Instant noodles are dried precooked noodles fused with oil, usually eaten after being cooked or soaked in boiling water for 3 to 5 minutes. A flavor packet is almost always included with a packet of instant noodles. The product may also be consumed raw from the packet, as the noodles are already cooked, usually by frying.
Taiwan, according to statistics from the International Ramen Manufacturers Association, is the world's 12th largest instant noodle market, worth an annual NT$10 billion (US$300 million). This translates into an annual total of 900 million packs, or 40 per person.
This is where the instant noodle inventer Momofuku Ando (安藤百福) was from. The most popuplar flavors in Taiwan are the beef noodle soup and minced pork noodle.
- Uni-President (aka President or Tong-Yi, 統一) takes the largest market share of instant noodles in the country, and is a major player in the global instant noodle market.
Ramen and similar products are often criticized as being unhealthy or junk food. A single serving of instant noodles is high in carbohydrates but low in fiber, vitamins and minerals. Noodles are typically fried as part of the manufacturing process, resulting in high levels of saturated fat and/or trans fat. Additionally, if served in an instant broth, it typically contains monosodium glutamate (MSG) as well as a high amount of sodium, usually in excess of 60% the U.S. Recommended Dietary Allowance.
While many processed convenience foods leave much to be desired nutritionally, the particular concern over ramen is a response to its use as a dietary staple for many Americans. College students in particular consume large amounts of instant noodles; the wide availability, very low cost (often below 25¢), ease and speed of preparation, and portability of the product make it appealing to young adults with little money and/or time to spare. A popular college urban legend states that a student gave himself scurvy by living on nothing but ramen for an entire year.
The most recent controversy concerns dioxin and other hormone-like substances that could theoretically be extracted from the packaging and glues used to pack the instant noodles. As hot water is added, it was reasoned that harmful substances could seep into the soup. After a series of studies were conducted, various organizations requested changes in the packaging.
The idea of instant noodles can be traced back to the Chinese Qing Dynasty, when yimian noodles were deep-fried which allowed them to be stored for long periods and then prepared quickly. Similarly, "Chicken Thread Noodles" (deep-fried thin noodles served with boiling water and optionally an egg) were available in China and Taiwan since Qing Dynasty.

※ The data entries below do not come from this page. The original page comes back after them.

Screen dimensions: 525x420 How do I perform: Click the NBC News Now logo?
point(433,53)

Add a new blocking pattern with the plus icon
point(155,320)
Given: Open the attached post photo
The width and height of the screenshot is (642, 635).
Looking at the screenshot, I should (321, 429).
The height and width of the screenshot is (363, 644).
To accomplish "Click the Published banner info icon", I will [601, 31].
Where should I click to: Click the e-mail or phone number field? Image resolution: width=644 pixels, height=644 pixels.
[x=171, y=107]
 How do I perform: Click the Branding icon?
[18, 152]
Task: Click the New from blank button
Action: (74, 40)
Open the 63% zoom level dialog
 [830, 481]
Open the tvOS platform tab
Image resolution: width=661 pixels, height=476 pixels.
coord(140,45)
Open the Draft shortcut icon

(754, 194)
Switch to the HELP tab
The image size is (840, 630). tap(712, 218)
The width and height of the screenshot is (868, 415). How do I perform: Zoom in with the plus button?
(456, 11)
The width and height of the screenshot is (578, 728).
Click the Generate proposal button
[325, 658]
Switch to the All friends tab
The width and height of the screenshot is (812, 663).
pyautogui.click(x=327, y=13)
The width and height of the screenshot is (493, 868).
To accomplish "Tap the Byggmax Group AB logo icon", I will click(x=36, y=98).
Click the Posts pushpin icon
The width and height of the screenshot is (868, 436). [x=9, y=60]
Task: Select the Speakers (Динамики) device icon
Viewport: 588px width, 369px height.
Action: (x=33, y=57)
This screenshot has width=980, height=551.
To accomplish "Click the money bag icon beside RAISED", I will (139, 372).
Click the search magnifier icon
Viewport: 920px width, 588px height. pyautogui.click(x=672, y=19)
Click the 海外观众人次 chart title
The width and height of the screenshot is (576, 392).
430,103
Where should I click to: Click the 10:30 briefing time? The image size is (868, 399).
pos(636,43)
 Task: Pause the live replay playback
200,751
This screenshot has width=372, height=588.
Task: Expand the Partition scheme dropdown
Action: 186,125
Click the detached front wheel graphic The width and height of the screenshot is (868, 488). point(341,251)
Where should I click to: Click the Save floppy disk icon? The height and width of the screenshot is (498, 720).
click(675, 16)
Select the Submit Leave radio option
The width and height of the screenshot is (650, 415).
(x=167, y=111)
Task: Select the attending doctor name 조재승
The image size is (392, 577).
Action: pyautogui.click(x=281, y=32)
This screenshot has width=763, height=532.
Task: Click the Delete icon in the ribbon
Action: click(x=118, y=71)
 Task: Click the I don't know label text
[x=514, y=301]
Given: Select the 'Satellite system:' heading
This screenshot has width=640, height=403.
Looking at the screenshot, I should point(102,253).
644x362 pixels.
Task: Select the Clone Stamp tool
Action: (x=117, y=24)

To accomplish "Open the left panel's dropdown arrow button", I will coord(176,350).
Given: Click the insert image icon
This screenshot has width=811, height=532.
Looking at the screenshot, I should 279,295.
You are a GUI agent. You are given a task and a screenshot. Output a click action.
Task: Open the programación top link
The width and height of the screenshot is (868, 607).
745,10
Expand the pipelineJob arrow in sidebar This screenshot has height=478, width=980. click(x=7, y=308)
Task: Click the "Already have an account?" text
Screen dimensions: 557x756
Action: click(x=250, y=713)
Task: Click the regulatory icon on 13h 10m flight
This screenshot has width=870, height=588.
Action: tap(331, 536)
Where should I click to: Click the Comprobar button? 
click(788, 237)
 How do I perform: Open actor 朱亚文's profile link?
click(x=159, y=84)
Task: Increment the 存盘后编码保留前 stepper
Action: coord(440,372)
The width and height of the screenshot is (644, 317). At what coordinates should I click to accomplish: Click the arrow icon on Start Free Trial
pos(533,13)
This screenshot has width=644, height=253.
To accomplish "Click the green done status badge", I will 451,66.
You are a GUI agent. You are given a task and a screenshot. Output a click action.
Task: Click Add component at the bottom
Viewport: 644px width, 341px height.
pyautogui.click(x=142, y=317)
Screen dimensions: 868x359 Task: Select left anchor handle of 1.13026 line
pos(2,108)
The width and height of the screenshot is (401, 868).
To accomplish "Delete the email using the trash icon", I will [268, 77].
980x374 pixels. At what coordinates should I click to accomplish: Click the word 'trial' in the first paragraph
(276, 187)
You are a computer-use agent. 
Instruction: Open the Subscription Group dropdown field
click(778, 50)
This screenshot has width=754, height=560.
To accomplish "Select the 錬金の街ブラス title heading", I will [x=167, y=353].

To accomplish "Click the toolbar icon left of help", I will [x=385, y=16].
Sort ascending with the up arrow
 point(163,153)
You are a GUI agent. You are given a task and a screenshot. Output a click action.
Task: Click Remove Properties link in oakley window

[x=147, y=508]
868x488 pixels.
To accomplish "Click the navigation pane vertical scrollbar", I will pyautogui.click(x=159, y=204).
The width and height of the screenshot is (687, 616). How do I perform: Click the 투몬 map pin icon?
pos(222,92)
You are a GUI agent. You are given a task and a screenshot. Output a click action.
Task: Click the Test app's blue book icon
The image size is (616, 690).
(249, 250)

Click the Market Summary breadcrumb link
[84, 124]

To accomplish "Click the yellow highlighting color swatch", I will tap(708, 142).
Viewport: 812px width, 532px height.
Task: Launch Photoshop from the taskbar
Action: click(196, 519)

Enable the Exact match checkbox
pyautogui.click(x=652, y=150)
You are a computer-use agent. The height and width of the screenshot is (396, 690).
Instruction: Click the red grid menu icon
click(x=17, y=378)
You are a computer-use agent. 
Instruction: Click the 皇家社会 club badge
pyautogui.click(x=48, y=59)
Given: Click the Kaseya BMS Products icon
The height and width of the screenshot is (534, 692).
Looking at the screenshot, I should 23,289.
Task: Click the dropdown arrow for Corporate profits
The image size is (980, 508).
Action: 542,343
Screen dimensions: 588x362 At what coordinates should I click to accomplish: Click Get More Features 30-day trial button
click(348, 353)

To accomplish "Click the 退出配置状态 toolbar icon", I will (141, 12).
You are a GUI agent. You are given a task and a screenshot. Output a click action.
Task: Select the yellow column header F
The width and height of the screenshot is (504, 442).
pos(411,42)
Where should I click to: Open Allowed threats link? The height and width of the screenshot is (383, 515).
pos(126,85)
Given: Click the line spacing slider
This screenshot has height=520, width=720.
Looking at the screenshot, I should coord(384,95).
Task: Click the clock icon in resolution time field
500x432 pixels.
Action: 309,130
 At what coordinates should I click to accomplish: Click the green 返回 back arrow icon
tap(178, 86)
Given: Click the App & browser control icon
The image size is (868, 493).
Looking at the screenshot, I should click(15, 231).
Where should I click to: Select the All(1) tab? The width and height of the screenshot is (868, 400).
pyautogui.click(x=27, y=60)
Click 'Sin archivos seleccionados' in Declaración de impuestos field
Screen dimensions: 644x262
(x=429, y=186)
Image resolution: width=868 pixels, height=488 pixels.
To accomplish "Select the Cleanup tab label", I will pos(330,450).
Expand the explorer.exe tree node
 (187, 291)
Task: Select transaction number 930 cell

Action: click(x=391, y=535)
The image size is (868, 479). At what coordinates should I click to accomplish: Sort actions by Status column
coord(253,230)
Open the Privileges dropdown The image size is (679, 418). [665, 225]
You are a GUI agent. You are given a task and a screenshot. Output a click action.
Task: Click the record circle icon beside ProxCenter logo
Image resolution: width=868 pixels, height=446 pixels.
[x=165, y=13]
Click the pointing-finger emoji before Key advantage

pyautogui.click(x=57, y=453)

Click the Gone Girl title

Modern instant noodles were invented in Japan by Taiwanese Japanese businessman Momofuku Ando (安藤百福), the founder of Nissin Foods, one of the biggest manufacturers of instant noodles today. His noodles were boiled with flavouring, deep-fried with palm oil to remove moisture, and dried into a noodle cake. Other preservation methods have been tried, including preservation with salt and smoke, but Ando concluded that palm oil is the most efficient.
In 1958, Nissin launched the world's first instant noodle product, Chikin Ramen (chicken-flavored instant ramen) in Osaka. Another milestone was reached in 1971 when Nissin introduced the Cup Noodle, instant noodles in a waterproof styrofoam container that could be used to cook the noodles. Further innovations include adding dried vegetables to the cup, creating a complete instant soup dish.
According to a Japanese poll in the year 2000, instant noodles were the most important Japanese invention of the century. Karaoke came second, with the compact disc only coming in fifth. As of 2002, approximately 65 billion servings of instant noodles are eaten worldwide every year.
Instant noodles are not only popular with college students, they can also be an economic indicator. In 2005, the Mama Noodles Index was launched to reflect the sales of Mama noodles, the biggest manufacturer in Thailand. The index was steady since the recovery from the East Asian financial crisis, but sales jumped by around 15% in first seven months in 2005 on year-to-year basis, which was regarded as a sign of recession. People could not afford more expensive foods, hence the increase in the purchase of ramen, as ramen is seen as an inferior good.